[BRIEF]: All of the entries are to be returned word for word.

(Stored data entries)
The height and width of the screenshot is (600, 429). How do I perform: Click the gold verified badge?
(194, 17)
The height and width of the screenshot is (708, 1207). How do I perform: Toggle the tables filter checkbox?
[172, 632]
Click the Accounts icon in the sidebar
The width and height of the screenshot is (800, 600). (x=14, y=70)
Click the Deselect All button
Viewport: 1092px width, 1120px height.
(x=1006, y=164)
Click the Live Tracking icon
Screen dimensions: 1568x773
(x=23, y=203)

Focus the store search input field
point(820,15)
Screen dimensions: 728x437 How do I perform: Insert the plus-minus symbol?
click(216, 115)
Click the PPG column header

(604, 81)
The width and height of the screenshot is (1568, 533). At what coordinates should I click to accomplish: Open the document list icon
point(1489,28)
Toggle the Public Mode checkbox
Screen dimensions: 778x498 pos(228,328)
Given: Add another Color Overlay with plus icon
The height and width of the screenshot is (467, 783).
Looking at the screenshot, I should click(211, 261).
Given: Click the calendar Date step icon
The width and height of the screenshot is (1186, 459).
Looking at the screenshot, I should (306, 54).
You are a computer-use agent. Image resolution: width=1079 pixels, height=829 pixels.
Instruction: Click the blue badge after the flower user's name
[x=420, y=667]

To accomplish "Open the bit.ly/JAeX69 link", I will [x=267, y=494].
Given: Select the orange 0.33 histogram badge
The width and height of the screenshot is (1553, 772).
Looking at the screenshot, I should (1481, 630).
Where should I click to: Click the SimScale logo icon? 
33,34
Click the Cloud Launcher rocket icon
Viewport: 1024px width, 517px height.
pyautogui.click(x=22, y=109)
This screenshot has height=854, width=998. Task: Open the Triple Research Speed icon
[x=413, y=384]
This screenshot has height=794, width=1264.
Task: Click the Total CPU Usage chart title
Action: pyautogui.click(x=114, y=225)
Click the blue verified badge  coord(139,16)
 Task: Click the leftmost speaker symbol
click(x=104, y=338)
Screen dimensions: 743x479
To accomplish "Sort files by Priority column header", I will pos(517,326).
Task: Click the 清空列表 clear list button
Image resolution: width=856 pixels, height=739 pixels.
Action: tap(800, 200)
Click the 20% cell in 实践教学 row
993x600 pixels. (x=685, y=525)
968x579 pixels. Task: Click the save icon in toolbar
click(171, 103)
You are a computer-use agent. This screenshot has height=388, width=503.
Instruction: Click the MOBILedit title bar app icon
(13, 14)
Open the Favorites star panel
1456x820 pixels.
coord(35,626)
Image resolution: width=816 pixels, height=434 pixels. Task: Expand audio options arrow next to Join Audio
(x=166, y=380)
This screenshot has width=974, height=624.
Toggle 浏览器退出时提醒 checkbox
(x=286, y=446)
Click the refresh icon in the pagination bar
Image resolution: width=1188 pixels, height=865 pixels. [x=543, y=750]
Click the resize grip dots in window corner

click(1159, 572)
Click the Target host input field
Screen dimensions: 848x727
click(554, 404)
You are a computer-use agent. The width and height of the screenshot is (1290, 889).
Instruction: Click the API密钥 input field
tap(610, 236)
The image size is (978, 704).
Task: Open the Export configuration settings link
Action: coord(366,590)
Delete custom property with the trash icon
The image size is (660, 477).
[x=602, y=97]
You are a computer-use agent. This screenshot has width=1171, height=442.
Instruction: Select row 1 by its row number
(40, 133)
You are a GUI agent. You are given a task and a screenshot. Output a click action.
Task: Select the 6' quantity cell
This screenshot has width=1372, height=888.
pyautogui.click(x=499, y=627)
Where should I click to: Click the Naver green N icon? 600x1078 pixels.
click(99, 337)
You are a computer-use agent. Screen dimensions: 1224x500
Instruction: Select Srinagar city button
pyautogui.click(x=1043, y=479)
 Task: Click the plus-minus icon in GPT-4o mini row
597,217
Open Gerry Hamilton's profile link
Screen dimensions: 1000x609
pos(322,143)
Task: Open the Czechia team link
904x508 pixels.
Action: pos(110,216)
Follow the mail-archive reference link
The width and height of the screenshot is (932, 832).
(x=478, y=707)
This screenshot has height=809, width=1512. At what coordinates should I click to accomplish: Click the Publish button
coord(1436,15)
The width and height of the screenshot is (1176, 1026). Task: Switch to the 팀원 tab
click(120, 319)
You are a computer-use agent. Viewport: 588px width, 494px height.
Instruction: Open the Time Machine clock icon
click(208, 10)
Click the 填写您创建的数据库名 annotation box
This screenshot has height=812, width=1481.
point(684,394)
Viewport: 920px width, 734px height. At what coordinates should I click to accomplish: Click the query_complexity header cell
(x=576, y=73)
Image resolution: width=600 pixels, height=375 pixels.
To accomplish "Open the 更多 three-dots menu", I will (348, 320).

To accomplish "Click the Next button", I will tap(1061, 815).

[ANSWER BOX]:
The height and width of the screenshot is (600, 429). How do I perform: Click the gold verified badge?
(194, 17)
The height and width of the screenshot is (708, 1207). How do I perform: Toggle the tables filter checkbox?
[172, 632]
Click the Accounts icon in the sidebar
The width and height of the screenshot is (800, 600). (x=14, y=70)
Click the Deselect All button
Viewport: 1092px width, 1120px height.
(x=1006, y=164)
Click the Live Tracking icon
Screen dimensions: 1568x773
(x=23, y=203)

Focus the store search input field
point(820,15)
Screen dimensions: 728x437 How do I perform: Insert the plus-minus symbol?
click(216, 115)
Click the PPG column header

(604, 81)
The width and height of the screenshot is (1568, 533). At what coordinates should I click to accomplish: Open the document list icon
point(1489,28)
Toggle the Public Mode checkbox
Screen dimensions: 778x498 pos(228,328)
Given: Add another Color Overlay with plus icon
The height and width of the screenshot is (467, 783).
Looking at the screenshot, I should click(211, 261).
Given: Click the calendar Date step icon
The width and height of the screenshot is (1186, 459).
Looking at the screenshot, I should (306, 54).
You are a computer-use agent. Image resolution: width=1079 pixels, height=829 pixels.
Instruction: Click the blue badge after the flower user's name
[x=420, y=667]

To accomplish "Open the bit.ly/JAeX69 link", I will [x=267, y=494].
Given: Select the orange 0.33 histogram badge
The width and height of the screenshot is (1553, 772).
Looking at the screenshot, I should (1481, 630).
Where should I click to: Click the SimScale logo icon? 
33,34
Click the Cloud Launcher rocket icon
Viewport: 1024px width, 517px height.
pyautogui.click(x=22, y=109)
This screenshot has height=854, width=998. Task: Open the Triple Research Speed icon
[x=413, y=384]
This screenshot has height=794, width=1264.
Task: Click the Total CPU Usage chart title
Action: pyautogui.click(x=114, y=225)
Click the blue verified badge  coord(139,16)
 Task: Click the leftmost speaker symbol
click(x=104, y=338)
Screen dimensions: 743x479
To accomplish "Sort files by Priority column header", I will pos(517,326).
Task: Click the 清空列表 clear list button
Image resolution: width=856 pixels, height=739 pixels.
Action: tap(800, 200)
Click the 20% cell in 实践教学 row
993x600 pixels. (x=685, y=525)
968x579 pixels. Task: Click the save icon in toolbar
click(171, 103)
You are a computer-use agent. This screenshot has height=388, width=503.
Instruction: Click the MOBILedit title bar app icon
(13, 14)
Open the Favorites star panel
1456x820 pixels.
coord(35,626)
Image resolution: width=816 pixels, height=434 pixels. Task: Expand audio options arrow next to Join Audio
(x=166, y=380)
This screenshot has width=974, height=624.
Toggle 浏览器退出时提醒 checkbox
(x=286, y=446)
Click the refresh icon in the pagination bar
Image resolution: width=1188 pixels, height=865 pixels. [x=543, y=750]
Click the resize grip dots in window corner

click(1159, 572)
Click the Target host input field
Screen dimensions: 848x727
click(554, 404)
You are a computer-use agent. The width and height of the screenshot is (1290, 889).
Instruction: Click the API密钥 input field
tap(610, 236)
The image size is (978, 704).
Task: Open the Export configuration settings link
Action: coord(366,590)
Delete custom property with the trash icon
The image size is (660, 477).
[x=602, y=97]
You are a computer-use agent. This screenshot has width=1171, height=442.
Instruction: Select row 1 by its row number
(40, 133)
You are a GUI agent. You are given a task and a screenshot. Output a click action.
Task: Select the 6' quantity cell
This screenshot has width=1372, height=888.
pyautogui.click(x=499, y=627)
Where should I click to: Click the Naver green N icon? 600x1078 pixels.
click(99, 337)
You are a computer-use agent. Screen dimensions: 1224x500
Instruction: Select Srinagar city button
pyautogui.click(x=1043, y=479)
 Task: Click the plus-minus icon in GPT-4o mini row
597,217
Open Gerry Hamilton's profile link
Screen dimensions: 1000x609
pos(322,143)
Task: Open the Czechia team link
904x508 pixels.
Action: pos(110,216)
Follow the mail-archive reference link
The width and height of the screenshot is (932, 832).
(x=478, y=707)
This screenshot has height=809, width=1512. At what coordinates should I click to accomplish: Click the Publish button
coord(1436,15)
The width and height of the screenshot is (1176, 1026). Task: Switch to the 팀원 tab
click(120, 319)
You are a computer-use agent. Viewport: 588px width, 494px height.
Instruction: Open the Time Machine clock icon
click(208, 10)
Click the 填写您创建的数据库名 annotation box
This screenshot has height=812, width=1481.
point(684,394)
Viewport: 920px width, 734px height. At what coordinates should I click to accomplish: Click the query_complexity header cell
(x=576, y=73)
Image resolution: width=600 pixels, height=375 pixels.
To accomplish "Open the 更多 three-dots menu", I will (348, 320).

To accomplish "Click the Next button", I will tap(1061, 815).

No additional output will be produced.